→ Assignment
Nothing but the lines from the one with "Given: Click the Bytedance bars logo" through the last line of the data should be restated, each word for word.

··· Records ···

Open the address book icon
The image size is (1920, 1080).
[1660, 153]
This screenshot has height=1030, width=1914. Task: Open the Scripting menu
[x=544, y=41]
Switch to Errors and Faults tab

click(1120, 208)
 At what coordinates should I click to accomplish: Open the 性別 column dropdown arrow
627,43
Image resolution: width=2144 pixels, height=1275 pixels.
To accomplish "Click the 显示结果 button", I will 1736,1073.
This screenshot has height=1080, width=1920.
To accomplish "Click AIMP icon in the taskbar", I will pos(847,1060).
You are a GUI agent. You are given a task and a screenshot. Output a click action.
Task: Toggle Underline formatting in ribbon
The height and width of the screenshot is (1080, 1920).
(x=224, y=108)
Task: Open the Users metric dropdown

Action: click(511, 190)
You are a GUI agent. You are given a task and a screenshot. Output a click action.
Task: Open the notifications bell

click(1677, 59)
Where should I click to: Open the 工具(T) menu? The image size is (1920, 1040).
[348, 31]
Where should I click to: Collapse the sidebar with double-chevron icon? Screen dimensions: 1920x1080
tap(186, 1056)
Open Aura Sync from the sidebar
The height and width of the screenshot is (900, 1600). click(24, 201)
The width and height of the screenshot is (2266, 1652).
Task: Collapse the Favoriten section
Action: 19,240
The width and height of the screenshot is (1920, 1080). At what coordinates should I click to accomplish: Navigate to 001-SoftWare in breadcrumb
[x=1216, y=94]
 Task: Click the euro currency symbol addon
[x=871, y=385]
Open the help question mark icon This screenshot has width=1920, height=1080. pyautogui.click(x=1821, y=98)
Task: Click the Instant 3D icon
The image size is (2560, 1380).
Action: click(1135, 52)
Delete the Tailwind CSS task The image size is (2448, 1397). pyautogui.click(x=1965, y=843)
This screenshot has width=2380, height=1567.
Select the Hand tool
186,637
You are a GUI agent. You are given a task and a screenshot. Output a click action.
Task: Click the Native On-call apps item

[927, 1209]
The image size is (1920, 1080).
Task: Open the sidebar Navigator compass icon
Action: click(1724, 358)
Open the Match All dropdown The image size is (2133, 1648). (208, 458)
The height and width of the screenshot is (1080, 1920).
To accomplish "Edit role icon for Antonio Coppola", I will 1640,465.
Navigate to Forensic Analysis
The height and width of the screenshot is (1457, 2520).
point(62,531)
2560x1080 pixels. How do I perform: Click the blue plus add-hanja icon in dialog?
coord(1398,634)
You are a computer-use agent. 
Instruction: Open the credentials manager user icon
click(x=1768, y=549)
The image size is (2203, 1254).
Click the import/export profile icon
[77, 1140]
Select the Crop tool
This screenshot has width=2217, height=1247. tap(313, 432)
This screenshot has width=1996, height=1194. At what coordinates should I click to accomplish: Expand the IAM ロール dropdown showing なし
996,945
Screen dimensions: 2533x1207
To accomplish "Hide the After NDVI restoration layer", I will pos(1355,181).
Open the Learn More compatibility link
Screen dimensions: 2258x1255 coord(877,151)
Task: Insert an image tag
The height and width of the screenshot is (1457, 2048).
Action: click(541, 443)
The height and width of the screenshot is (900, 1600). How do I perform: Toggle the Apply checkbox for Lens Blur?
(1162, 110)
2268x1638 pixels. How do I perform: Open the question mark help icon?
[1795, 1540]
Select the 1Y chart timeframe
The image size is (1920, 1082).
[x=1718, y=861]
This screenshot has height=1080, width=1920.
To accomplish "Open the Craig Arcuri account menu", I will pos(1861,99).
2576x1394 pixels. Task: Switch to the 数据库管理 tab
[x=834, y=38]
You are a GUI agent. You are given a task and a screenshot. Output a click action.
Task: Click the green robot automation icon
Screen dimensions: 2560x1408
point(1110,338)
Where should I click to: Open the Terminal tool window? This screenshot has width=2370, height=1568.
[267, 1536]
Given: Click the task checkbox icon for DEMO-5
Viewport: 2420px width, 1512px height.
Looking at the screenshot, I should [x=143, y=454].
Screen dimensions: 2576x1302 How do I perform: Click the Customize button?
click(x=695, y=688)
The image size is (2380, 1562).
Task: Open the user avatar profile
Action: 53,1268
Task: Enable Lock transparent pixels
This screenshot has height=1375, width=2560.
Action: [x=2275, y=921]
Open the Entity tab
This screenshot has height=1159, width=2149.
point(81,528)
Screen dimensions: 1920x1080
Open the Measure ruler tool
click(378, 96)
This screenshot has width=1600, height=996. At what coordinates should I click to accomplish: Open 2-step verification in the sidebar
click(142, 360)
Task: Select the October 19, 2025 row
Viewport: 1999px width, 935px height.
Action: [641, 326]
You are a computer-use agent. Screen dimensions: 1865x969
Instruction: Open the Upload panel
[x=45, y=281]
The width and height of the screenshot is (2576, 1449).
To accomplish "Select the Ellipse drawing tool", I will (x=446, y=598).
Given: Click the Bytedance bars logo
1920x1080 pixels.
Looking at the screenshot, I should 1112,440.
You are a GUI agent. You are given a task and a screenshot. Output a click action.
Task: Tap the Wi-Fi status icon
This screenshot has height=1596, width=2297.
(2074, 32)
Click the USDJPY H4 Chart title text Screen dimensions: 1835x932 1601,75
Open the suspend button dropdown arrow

···

→ Response box
Given: Click the Bytedance bars logo
1920x1080 pixels.
Looking at the screenshot, I should 1112,440.
You are a GUI agent. You are given a task and a screenshot. Output a click action.
Task: Tap the Wi-Fi status icon
This screenshot has height=1596, width=2297.
(2074, 32)
Click the USDJPY H4 Chart title text Screen dimensions: 1835x932 1601,75
Open the suspend button dropdown arrow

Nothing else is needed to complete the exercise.